Nel 2024 le difficoltà a trovare figure qualificate risulta davvero imponente, salita al 47%, +22,5 punti percentuali rispetto al dato medio del 2019. A cosa si deve il fenomeno? E soprattutto come porvi rimedio?
«La crescita della difficoltà di reperimento delle risorse umane coerenti con i fabbisogni professionali è il frutto della combinazione di diversi fattori. Alcuni li abbiamo già evidenziati nella carenza dell’offerta formativa rispetto alla evoluzione delle tecnologie e delle organizzazioni del lavoro. Un secondo fattore, molto importante anche quantitativamente, è rappresentato dalla ridotta propensione dei giovani a svolgere le mansioni esecutive anche qualificate e specializzate, frutto di un mutamento dei valori che orientano i comportamenti. In molti casi gli stereotipi non sono nemmeno motivati, dato che le tecnologie stanno modificando la qualità delle professioni esecutive. La scuola deve preparare al mondo del lavoro. Se i giovani sono disorientati e non sanno cosa fare è un bel problema. La pervasività delle tecnologie digitali in ogni ambito della vita sta modificando i confini tradizionali tra i percorsi educativi, formativi e lavorativi. La tradizionale distinzione tra o percorsi teorici e quelli pratici in un mondo in costante mutamento non ha molto senso. La formazione permanente richiede il concorso numerosi attori, una capacità di dialogo tra le istituzioni scolastiche e il mondo del lavoro e un concorso attivo delle persone coinvolte».
Come giudica le politiche attive messe in campo finora dal Governo Meloni? E guardando al futuro, cosa auspicate per aumentare il lavoro e quindi il benessere economico del nostro Paese?

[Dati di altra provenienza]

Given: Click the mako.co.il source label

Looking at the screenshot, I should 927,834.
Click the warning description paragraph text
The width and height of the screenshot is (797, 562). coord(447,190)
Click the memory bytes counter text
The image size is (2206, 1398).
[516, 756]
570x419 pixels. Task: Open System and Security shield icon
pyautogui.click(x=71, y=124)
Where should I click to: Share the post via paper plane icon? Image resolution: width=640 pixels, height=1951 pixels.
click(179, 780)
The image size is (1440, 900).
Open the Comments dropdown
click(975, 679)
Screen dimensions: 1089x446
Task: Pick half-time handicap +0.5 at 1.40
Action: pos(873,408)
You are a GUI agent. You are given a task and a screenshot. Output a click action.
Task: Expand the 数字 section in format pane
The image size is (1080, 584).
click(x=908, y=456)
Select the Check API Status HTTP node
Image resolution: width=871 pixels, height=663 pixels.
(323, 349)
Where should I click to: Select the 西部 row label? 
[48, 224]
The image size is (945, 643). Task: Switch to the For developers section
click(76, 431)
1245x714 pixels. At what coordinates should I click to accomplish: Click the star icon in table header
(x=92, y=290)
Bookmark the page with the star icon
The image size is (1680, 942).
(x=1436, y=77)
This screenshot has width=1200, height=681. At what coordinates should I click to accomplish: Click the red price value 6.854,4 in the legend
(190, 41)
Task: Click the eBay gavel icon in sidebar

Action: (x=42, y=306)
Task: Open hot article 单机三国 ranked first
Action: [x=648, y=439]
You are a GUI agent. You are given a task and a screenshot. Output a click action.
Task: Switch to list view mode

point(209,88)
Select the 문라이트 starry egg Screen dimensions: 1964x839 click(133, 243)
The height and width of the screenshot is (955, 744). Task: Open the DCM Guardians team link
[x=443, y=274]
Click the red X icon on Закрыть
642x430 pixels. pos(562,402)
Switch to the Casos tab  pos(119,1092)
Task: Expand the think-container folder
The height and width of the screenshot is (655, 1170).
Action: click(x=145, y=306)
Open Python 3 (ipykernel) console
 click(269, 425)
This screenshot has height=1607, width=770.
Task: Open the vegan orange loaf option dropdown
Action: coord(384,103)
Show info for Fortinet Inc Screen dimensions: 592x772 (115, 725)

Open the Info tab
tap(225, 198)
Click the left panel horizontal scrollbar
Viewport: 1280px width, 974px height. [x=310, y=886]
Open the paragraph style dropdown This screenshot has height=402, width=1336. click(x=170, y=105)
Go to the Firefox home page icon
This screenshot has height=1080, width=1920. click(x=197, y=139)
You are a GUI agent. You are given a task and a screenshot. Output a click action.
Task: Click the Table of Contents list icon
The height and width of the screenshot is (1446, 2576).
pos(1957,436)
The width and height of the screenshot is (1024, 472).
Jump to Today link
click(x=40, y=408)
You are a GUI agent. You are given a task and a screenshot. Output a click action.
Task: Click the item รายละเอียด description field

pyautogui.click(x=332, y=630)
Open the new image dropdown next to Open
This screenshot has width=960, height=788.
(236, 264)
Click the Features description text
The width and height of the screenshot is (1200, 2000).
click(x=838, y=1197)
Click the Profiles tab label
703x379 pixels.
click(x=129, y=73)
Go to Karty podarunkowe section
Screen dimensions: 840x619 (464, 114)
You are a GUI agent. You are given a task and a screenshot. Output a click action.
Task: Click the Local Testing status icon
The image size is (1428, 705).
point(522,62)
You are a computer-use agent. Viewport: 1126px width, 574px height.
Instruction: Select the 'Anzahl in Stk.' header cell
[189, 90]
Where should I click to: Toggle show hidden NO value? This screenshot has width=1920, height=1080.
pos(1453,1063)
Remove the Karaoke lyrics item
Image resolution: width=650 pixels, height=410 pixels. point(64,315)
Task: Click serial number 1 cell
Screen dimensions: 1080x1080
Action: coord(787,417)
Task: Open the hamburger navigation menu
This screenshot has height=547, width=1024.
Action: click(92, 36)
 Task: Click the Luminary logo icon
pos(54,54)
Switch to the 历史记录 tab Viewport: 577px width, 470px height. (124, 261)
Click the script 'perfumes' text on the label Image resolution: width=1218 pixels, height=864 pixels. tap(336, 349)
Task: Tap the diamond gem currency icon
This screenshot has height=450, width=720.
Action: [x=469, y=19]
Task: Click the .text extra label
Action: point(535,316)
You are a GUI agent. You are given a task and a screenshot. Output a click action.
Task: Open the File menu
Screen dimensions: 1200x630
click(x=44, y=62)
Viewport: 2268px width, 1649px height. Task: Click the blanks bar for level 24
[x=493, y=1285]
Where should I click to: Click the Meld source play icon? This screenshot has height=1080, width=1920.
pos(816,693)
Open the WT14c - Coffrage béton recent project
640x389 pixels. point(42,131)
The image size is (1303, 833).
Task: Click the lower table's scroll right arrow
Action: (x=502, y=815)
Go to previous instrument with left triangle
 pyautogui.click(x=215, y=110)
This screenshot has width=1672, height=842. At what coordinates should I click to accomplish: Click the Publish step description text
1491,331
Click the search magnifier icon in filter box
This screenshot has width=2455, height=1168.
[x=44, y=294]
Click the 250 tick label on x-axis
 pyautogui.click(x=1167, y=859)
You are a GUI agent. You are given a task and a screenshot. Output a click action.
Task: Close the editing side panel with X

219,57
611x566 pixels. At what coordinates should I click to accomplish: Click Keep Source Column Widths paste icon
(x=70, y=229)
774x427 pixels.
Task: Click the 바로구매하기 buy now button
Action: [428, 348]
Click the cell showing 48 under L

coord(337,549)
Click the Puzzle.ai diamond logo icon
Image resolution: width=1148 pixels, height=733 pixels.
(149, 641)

«Dopo la pandemia si è verificata una inversione di tendenza delle politiche del lavoro che ha attenzionato i fabbisogni produttivi e l’esigenza di sfruttare adeguatamente le nuove opportunità di lavoro che risultano superiori all’offerta di lavoratori disponibili. I risultati sono evidenti: oltre un milione di nuovi posti di lavoro rispetto al 2019, il numero degli occupati a 24,1 milioni e un tasso di occupazione record del 62,5%, che rappresentano dei record storici per il nostro mercato del lavoro. Bisogna proseguire su questa strada aumentando i livelli di impiego delle risorse finanziarie, tecnologiche e umane che sono ancora sottoutilizzati».
Nel suo intervento lo ha sottolineato anche ministro del Lavoro, Marina Calderone: la vera sfida sono le competenze, impegnarsi per avere un mondo del lavoro più efficiente e inclusivo e ridurre le diseguaglianze che permangono.